Felsefe psikolojiye ekmek kapısını araladığından beri, kişisel gelişim diye modası hiç mi hiç geçmek bilmeyen bir deyim tırmalıyor kulaklarımızı. Bu tırmalanış yalnız kulaklarımızda kalsa neyse! Gelişimcilikleri kişiselliklerinde kalan bu gelişmişler, kitaplarında kelimelerine, konferanslarında ses tonlarına, vurgularına öyle umutlar katar, öyle vaatlerle (bir nevi) hipnoz ederler ki 'öteki' dediklerini! Öyle ya, kişisel gelişim! Kişinin ötesinde kalan tüm kişiler 'öteki' oluveriyor ve taş devirlerinden bu yana süregelen güç-yemek-otorite üçleminde, gerekirse kafasına vura vura, o öte-kinden ekmeğini alıyor; hep daha da fazla yemek için çırpınıyor.
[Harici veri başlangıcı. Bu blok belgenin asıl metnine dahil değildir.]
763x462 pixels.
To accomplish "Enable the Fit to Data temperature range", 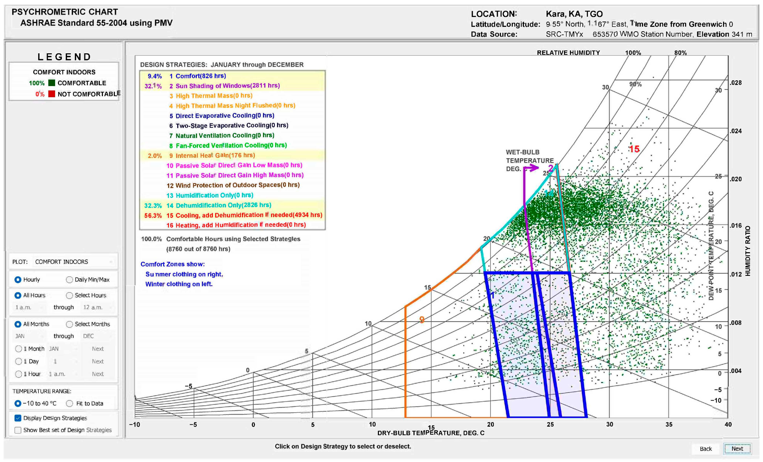I will tap(69, 404).
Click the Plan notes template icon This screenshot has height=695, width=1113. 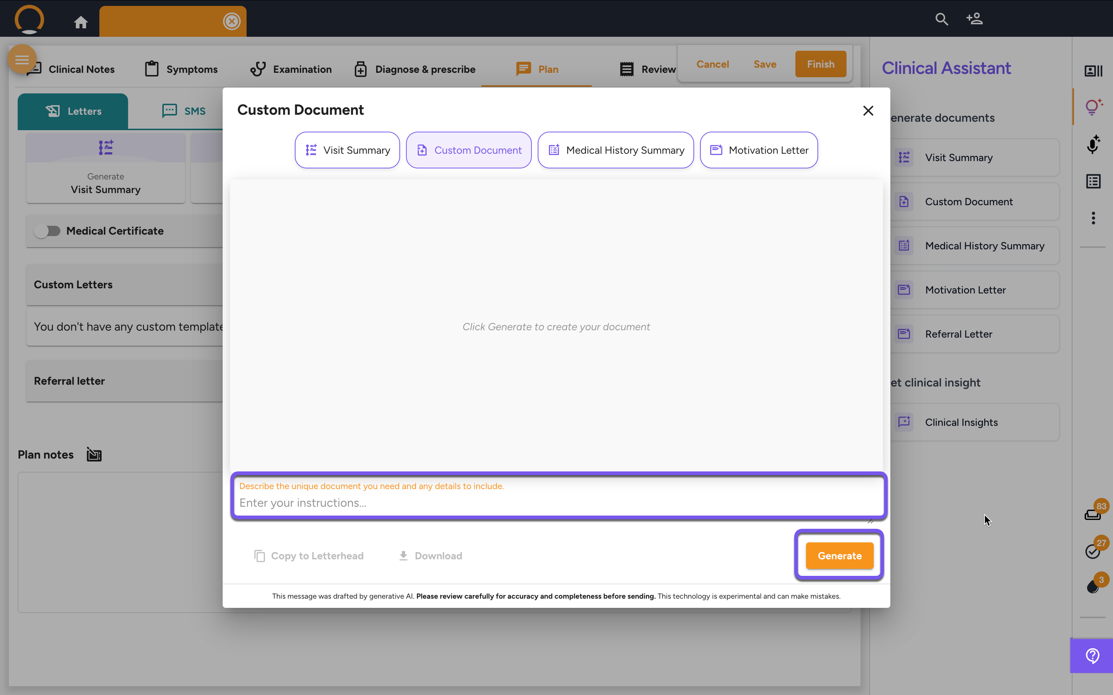[94, 455]
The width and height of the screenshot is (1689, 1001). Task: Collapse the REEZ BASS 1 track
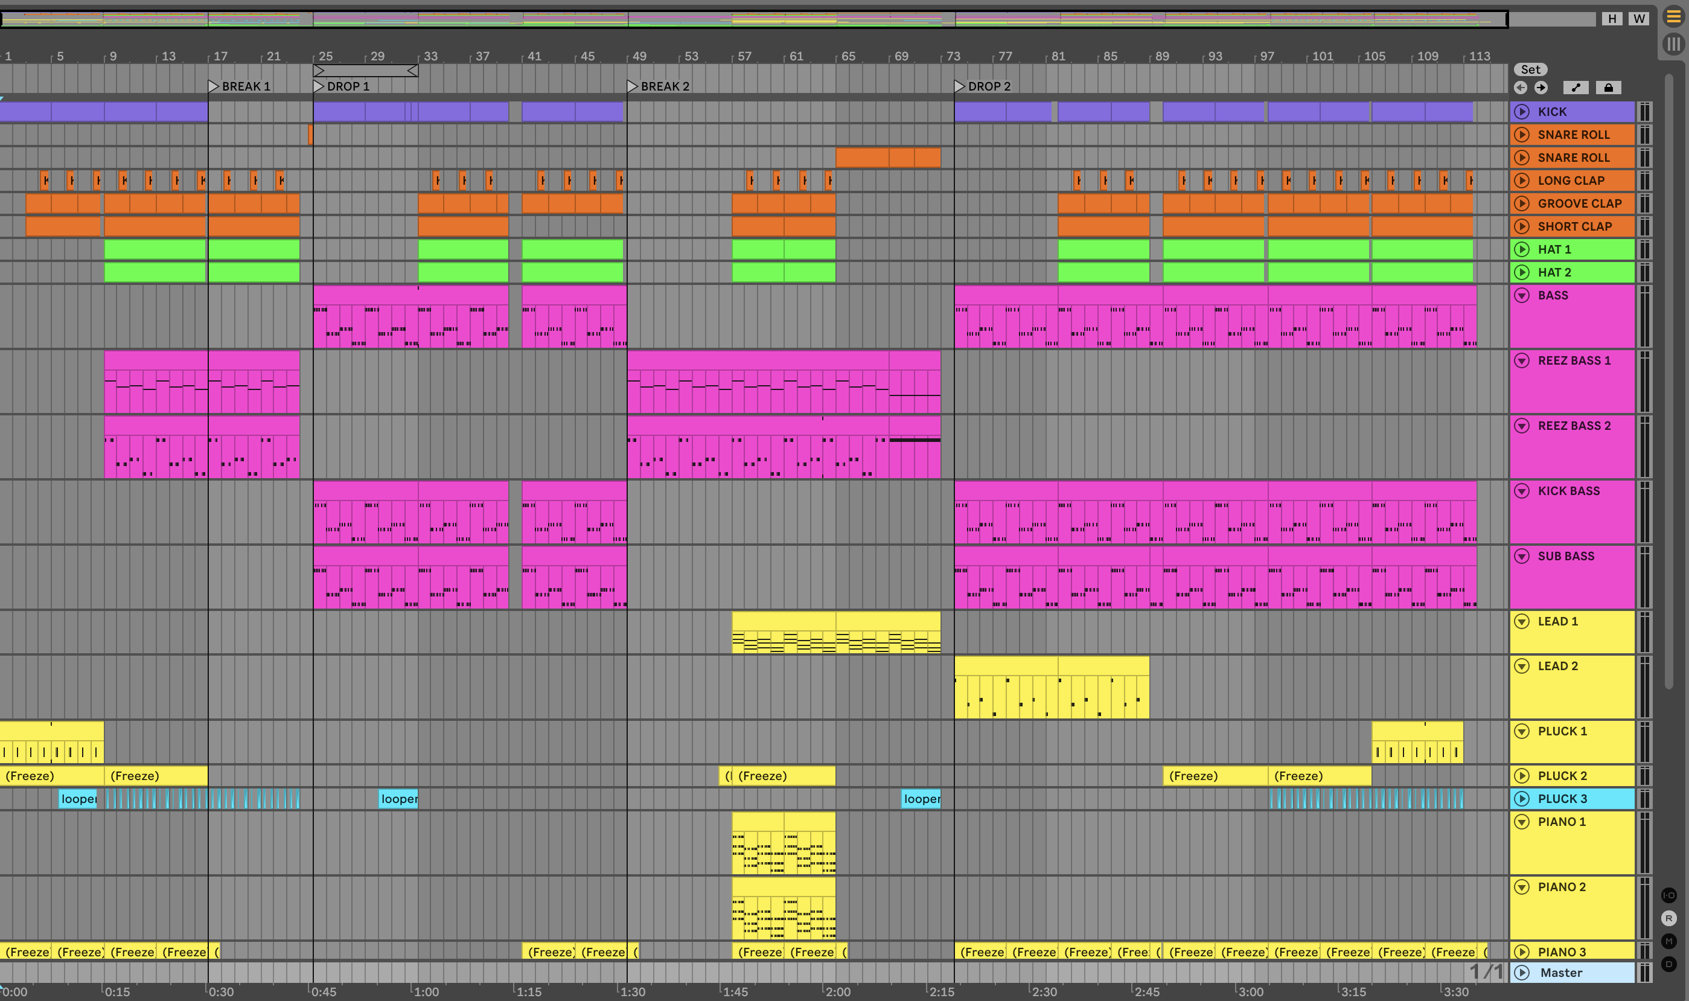(1522, 361)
'Çocuklar 1–3 yaş arası her şeyi kendilerininmiş sanırlar. Anne onun için vardır. Baba da öyle! Tüm oyuncaklar onun oynaması için yapılmıştır. Ve tüm öteki çocuklar onun arkadaşı olmak için doğmuştur. Gördükleri her şeyi istemeleri de çocukların, işte bu yüzdendir.'

Özel mülkiyetin böylesi çocuksu bir açgözlülüğe, doymak bilmezliğe sürüklenişi, insan ordularının umut mayınlarına sürüklenişi ve benzetmelerle bezenmiş bol sıfatlı cümlelerin ardındaki boş linklerde okurun, dinleyicinin hep eli boşluk hali, artık fark edilmeli.
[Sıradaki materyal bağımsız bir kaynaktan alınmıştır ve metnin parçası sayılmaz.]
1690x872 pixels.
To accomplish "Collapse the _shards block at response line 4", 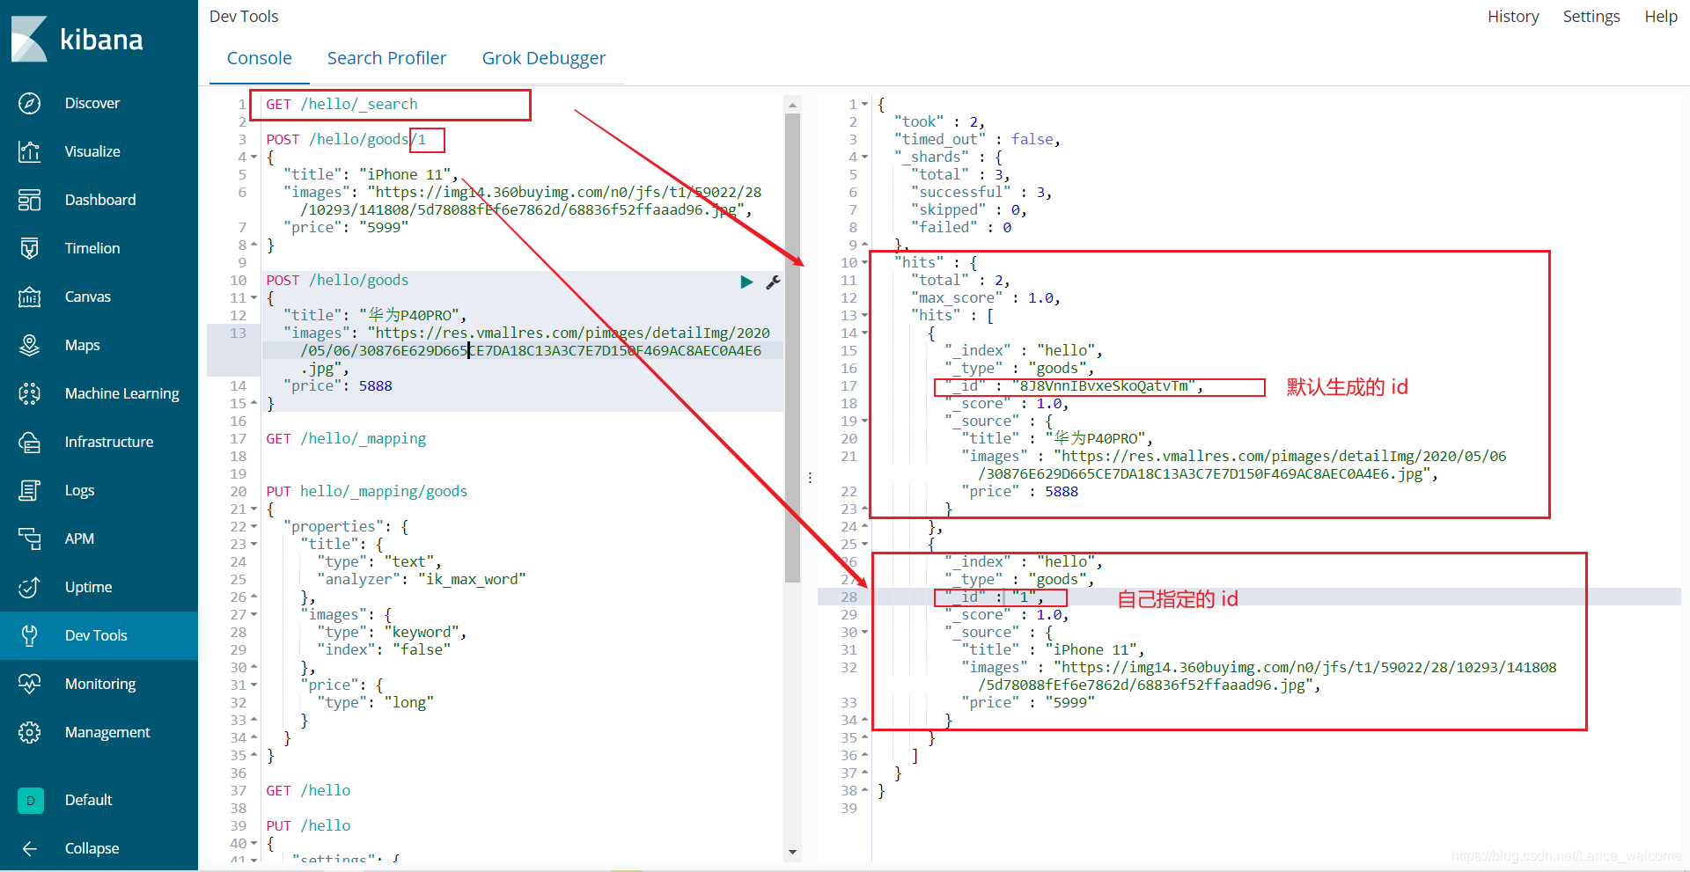I will pyautogui.click(x=863, y=157).
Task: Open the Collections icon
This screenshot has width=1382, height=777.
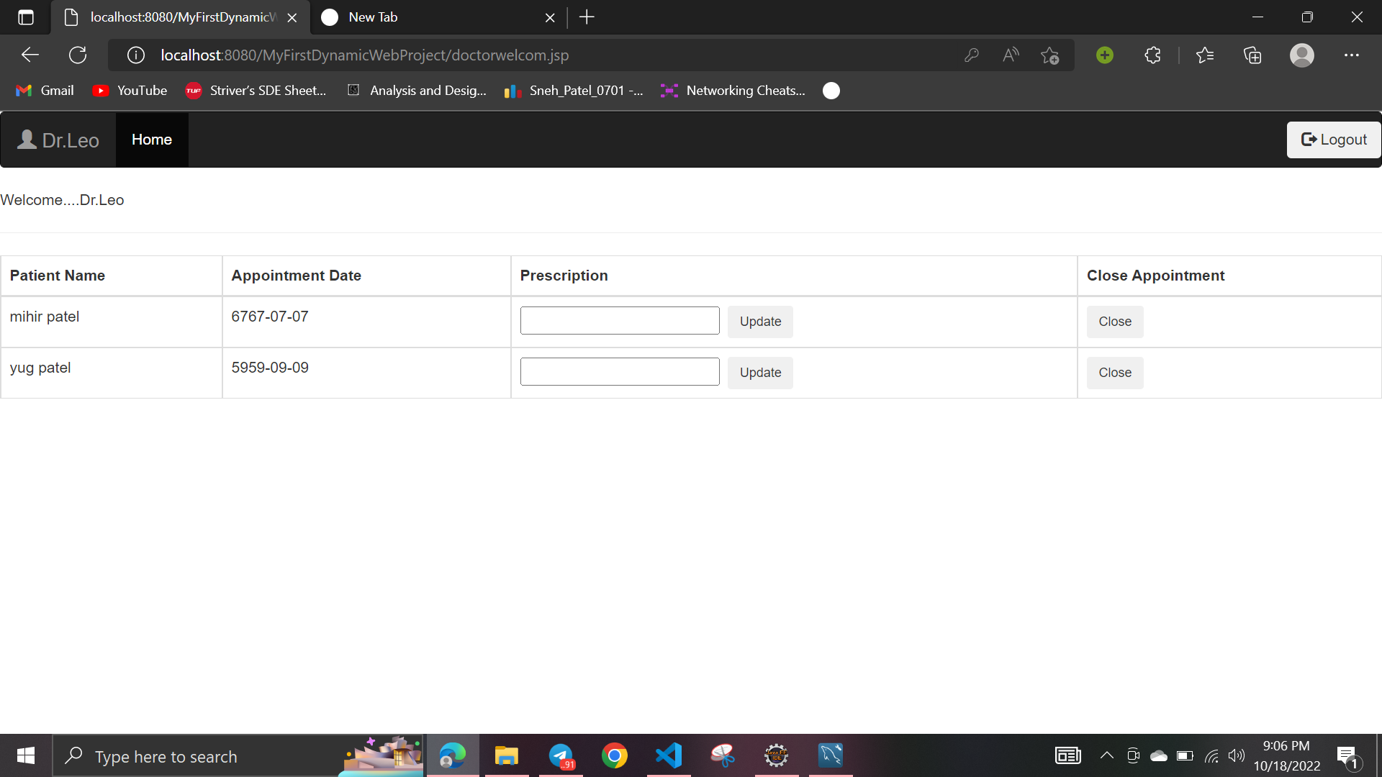Action: (1252, 55)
'Bay x insanlara mutluluğun ve zenginliğin kapılarını aralıyor.'

'Haftalarca New York Times Bestseller listesinden inmeyen x kitabının yazarından çok konuşulacak bir kitap daha!'

'İnternetten zengin olmanın 50 altın yolu!'

İnsani değer ve duygular temeline dayandırılmış izlenimi veren ideler, iki kavramı da aslında hiç olmadığı kadar yok sayıyor. Başarı tanımlarını görmez miyiz hepimiz? Rakamlara, belgelere dayalı bir insani vasıflama, bir statü anlayışı ile, dostluk, birliktelik, iyilik, yardımseverlik gibi kelimeleri tekrarlamaları hiç bir anlama mazhar olamıyor. Öğrenci olsun, tüccar olsun, siyasetçi, yönetici olsun, hedef olarak hep en üsttekine çevirdiği gözlere hırstan haleleri çoktan yerleştirmişlerdir zira. Sayfalar çevrildikçe, hırs kıskançlıkla yoğrulur. 'Neden olmasın!' denir. Kısa yaşam öyküleri dökülür satır aralarına. 'Onlar başardı, siz neden yapamayasınız?'

Duyguları bile planlayan bu zihniyet, insani ilişkileri soğuk bir sembolizmle sınırlıyor, hayatı bir protokol ekseninde merkeziyetçi anlayışa itip, kendimize karşı bir resmiyet sunuyor. Yaşam koçları bizim yerimize düşünüyor, bizim için duyuyorlar. Ne mutlu kişisel gelişimciyim diyene!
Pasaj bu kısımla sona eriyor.